Faux monnayage : les Douanes de Kolda interceptent des billets noirs évalués à plus d’un milliard FCFA
SENTV : Les Douanes sénégalaises ont porté un nouveau coup aux réseaux présumés de criminalité financière opérant dans le sud du pays. Le Poste des Douanes de Nianaw, rattaché à la Subdivision des Douanes de Kolda, a procédé à la saisie d’une importante quantité de billets noirs dont la contrevaleur est estimée à près de 1,089 milliard de francs CFA.
L’opération a été menée le jeudi 14 mai 2026 vers 16 heures dans la localité de Kittim, située dans le département de Goudomp. Selon les informations fournies par l’Administration des Douanes, cette intervention s’inscrit dans le cadre des actions de lutte contre le faux monnayage et les circuits financiers illicites.

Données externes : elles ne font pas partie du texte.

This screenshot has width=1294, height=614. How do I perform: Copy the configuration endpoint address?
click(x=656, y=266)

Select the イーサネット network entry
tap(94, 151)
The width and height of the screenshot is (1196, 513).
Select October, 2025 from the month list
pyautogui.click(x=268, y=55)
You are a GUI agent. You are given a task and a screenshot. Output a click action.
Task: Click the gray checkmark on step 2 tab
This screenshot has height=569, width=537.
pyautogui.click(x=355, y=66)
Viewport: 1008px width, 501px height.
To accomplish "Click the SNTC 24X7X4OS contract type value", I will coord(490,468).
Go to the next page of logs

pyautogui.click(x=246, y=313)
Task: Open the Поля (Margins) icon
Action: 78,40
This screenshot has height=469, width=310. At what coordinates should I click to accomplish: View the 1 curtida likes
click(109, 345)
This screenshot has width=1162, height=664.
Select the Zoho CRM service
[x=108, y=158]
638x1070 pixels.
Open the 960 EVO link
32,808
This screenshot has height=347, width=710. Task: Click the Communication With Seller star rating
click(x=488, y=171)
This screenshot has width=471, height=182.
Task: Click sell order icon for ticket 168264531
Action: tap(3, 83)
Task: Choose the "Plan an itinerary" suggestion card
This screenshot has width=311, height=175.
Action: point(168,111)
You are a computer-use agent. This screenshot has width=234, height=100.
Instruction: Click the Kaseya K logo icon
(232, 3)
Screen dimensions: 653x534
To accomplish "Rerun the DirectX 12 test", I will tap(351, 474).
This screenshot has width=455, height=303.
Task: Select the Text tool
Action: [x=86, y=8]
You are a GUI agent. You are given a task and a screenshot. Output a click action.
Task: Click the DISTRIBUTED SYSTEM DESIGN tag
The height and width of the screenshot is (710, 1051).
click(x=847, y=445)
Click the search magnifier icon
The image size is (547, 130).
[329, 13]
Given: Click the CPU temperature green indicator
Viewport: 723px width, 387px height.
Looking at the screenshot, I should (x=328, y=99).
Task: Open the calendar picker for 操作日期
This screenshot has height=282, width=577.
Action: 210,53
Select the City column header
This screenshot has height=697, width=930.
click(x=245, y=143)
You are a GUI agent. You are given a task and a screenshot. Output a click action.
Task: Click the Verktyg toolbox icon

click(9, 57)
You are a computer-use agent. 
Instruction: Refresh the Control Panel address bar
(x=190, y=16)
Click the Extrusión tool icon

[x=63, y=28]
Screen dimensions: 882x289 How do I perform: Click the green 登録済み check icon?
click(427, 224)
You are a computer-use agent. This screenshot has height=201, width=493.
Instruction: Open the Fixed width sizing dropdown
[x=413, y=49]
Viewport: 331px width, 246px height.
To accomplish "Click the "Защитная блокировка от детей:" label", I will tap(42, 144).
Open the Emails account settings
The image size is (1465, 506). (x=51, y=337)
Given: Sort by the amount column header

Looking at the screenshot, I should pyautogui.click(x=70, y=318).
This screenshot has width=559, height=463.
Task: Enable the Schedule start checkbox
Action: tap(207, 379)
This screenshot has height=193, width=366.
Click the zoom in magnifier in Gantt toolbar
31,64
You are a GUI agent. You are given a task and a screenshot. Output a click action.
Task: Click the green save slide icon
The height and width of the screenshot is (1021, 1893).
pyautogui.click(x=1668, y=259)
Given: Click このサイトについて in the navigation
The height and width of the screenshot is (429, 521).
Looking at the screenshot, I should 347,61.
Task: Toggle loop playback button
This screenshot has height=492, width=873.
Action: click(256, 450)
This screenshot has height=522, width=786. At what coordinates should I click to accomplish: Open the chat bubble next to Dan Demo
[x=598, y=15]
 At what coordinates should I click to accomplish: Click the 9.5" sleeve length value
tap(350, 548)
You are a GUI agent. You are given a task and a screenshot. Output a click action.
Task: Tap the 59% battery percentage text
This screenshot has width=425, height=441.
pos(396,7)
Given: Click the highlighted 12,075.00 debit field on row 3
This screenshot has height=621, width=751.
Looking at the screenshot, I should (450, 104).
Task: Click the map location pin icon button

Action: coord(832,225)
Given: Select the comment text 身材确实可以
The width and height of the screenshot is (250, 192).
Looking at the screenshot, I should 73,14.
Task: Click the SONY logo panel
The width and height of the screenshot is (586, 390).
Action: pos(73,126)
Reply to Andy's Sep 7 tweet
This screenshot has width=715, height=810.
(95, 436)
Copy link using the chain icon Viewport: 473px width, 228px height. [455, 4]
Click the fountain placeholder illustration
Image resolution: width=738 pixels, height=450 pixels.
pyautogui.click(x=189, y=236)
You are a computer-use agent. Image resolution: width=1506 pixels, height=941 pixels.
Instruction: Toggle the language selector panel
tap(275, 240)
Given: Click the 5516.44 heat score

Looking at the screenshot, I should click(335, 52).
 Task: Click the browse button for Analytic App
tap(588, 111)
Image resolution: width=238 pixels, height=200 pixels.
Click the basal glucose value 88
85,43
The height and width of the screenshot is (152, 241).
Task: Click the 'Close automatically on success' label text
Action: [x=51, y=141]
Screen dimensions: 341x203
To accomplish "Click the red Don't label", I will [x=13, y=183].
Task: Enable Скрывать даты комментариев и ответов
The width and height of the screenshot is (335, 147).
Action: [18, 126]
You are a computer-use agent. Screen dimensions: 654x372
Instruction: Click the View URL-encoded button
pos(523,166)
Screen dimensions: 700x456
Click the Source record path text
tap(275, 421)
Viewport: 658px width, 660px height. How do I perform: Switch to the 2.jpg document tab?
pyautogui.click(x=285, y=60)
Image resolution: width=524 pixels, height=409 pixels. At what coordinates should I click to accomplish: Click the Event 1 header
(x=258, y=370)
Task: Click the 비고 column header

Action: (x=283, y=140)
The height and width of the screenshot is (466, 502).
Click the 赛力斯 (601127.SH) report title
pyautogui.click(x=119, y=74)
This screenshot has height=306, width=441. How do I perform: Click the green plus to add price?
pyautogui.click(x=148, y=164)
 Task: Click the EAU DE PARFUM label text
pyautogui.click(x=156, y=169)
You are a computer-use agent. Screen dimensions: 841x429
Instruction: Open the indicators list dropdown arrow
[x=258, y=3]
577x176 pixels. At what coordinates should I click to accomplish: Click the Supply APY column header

La cargaison saisie comprend :
- 1 900 billets en coupures de 100 dollars ;
- 3 000 billets en coupures de 500 euros.
Une opération déclenchée grâce au renseignement douanier
D’après les autorités douanières, l’opération est le fruit d’un travail de renseignement ayant permis de remonter la piste d’un réseau présumé spécialisé dans le lavage de billets noirs de part et d’autre de la frontière.
Les agents des Douanes de Nianaw ont alors mis en place un dispositif combinant surveillance discrète, filature et techniques d’interception ciblée. Cette stratégie a permis de déjouer une tentative de lavage des faux billets avant leur mise en circulation présumée.
Deux ressortissants étrangers ont été arrêtés sur les lieux au cours de l’intervention. Les suspects seraient actuellement entendus dans le cadre de l’enquête ouverte par les services compétents.
Les Douanes accentuent la pression sur les réseaux frauduleux
Cette saisie illustre le renforcement des opérations de contrôle menées par la Direction régionale des Douanes du Sud dans les zones frontalières, considérées comme sensibles en matière de trafics illicites et de criminalité transnationale.
Le phénomène des billets noirs reste une pratique fréquemment associée aux réseaux d’escroquerie financière. Les auteurs prétendent généralement disposer de devises recouvertes de substances chimiques nécessitant un traitement spécifique pour redevenir utilisables.
Les autorités douanières indiquent que les investigations se poursuivent afin d’identifier d’éventuelles ramifications du réseau et de déterminer l’origine exacte des billets saisis.